23andMe reaches $30m settlement after data breach impacts millions

The genetic testing and ancestry company 23andMe has agreed to a $30 million settlement after a class-action lawsuit was filed against it for a security incident that compromised the personal information of 6.9 million users.

What happened

The data breach at 23andMe was first acknowledged by the company in October 2023. At the time, they revealed that threat actors had gained unauthorized access to approximately 14,000 user accounts, which represented just 0.1% of their total customer base. However, the full scope of the incident was not disclosed until December 2023, when 23andMe admitted that the ancestry data of 6.9 million individuals had been compromised.

The leaked information included a wide range of personal details, such as users' account information, locations, ancestry reports, DNA matches, family names, profile pictures, and birthdates. Additionally, the data breach impacted the family tree information of 1.4 million 23andMe customers.

Going deeper

The class-action lawsuit filed against 23andMe alleged that the company failed to adequately protect its users' personal information and did not notify affected parties in a timely manner. The lawsuit also claimed that the company neglected to inform certain users that data from individuals with Chinese or Ashkenazi Jewish heritage appeared to be specifically targeted in the breach.

As part of the proposed $30 million settlement, which is still pending judicial approval, affected users would be eligible for various forms of compensation including payments to cover expenses related to identity theft protection, physical security systems, and mental health treatment. Additionally, users living in states with genetic privacy laws would receive specific payments, and all affected individuals would be granted three years of access to advanced "Privacy & Medical Shield + Genetic Monitoring" services.

What was said

In a statement, 23andMe acknowledged the settlement agreement but admitted no wrongdoing. The company stated that it believes the settlement is in the best interest of its customers and that it looks forward to finalizing the agreement.

Notably, the company also revealed that approximately $25 million of the settlement and related legal expenses are expected to be covered by its cyber insurance policy.

Why it matters

The 23andMe data breach and ensuing legal action draw attention to concerns regarding the privacy and security of genetic information. With a growing number of people using genetic testing and ancestry services, safeguarding this data has become a pressing challenge. The breach exposed millions of users' personal details, revealing weak points in how this sensitive information is stored and handled. The $30 million settlement proves the financial and reputational damage that companies can face when security measures fall short.

FAQs

What is a data breach?

A data breach is an incident where sensitive, protected, or confidential data is accessed, disclosed, or stolen by unauthorized individuals. This can include personal information such as names, social security numbers, credit card details, and medical records. Data breaches can occur through various means, such as hacking, malware attacks, insider threats, or inadequate security measures.

Can legal action result from a data breach?

Yes, legal action can result from a data breach, as affected individuals or organizations may sue for damages caused by the breach.

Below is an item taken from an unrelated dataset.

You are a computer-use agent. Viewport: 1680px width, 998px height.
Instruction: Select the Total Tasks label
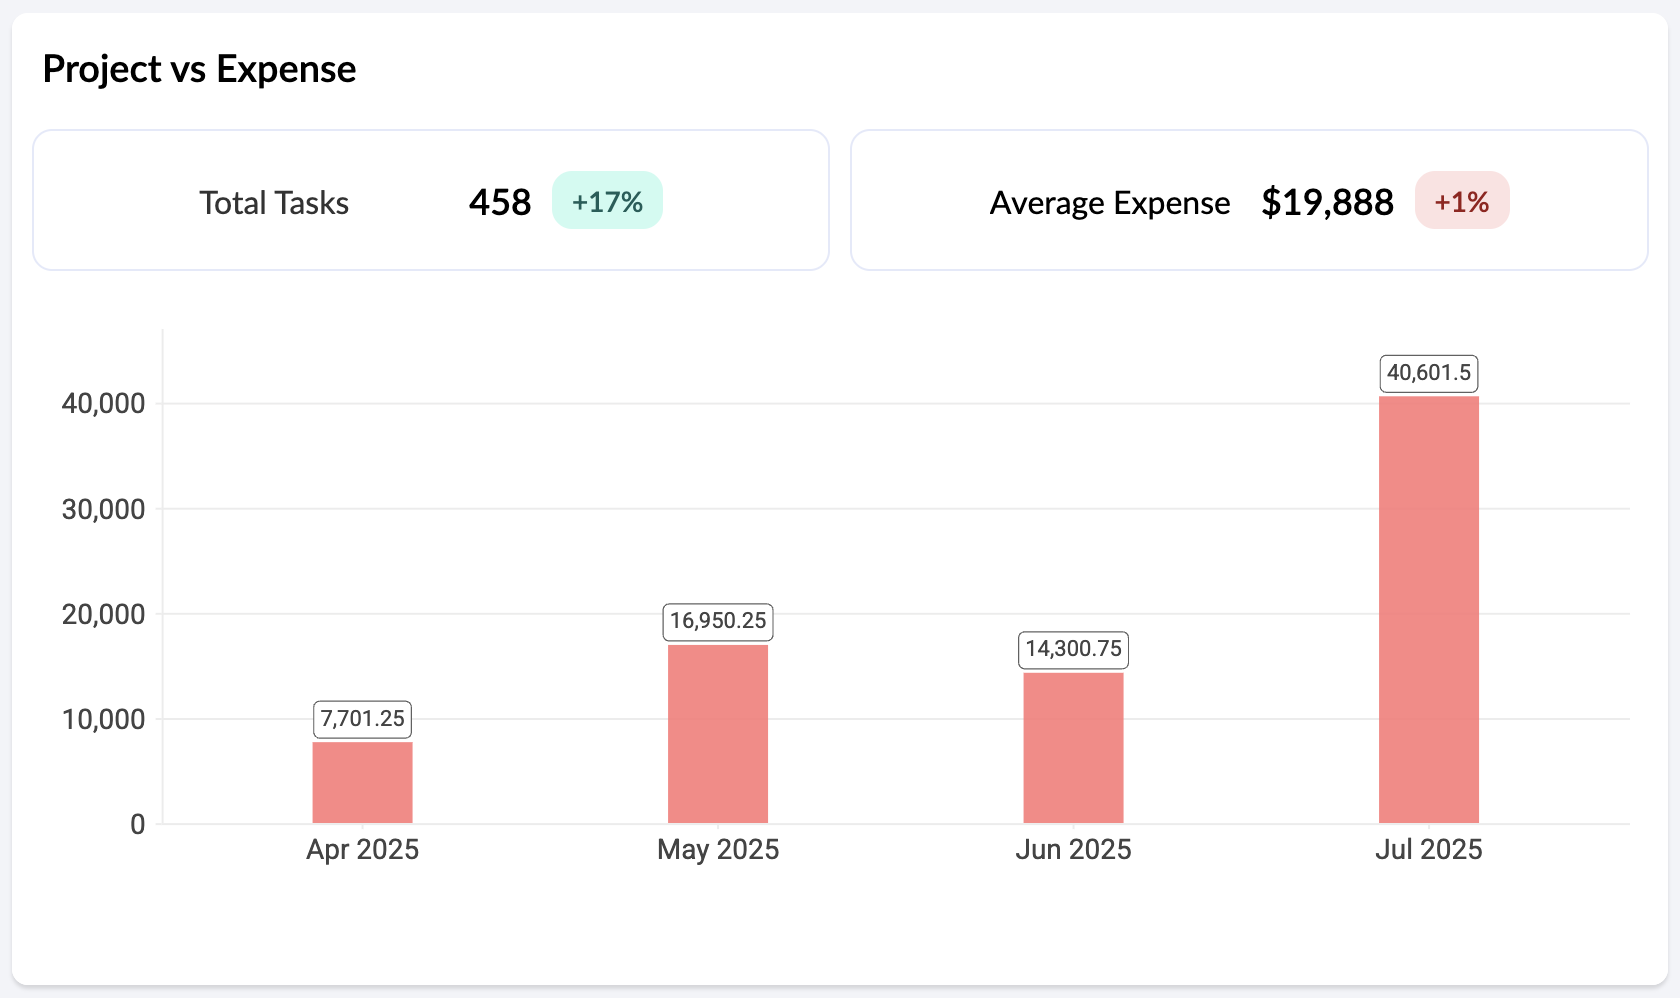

How can healthcare organizations prevent data breaches?

Healthcare organizations can reduce the risk of data breaches by implementing strong cybersecurity measures, conducting regular security training for employees, and using encryption to protect sensitive data. 

What should a healthcare organization do immediately after discovering a data breach?

Upon discovering a data breach, a healthcare organization should contain the breach, assess the scope of the impact, notify affected individuals and relevant authorities, and begin an investigation to understand how the breach occurred and how to prevent future incidents.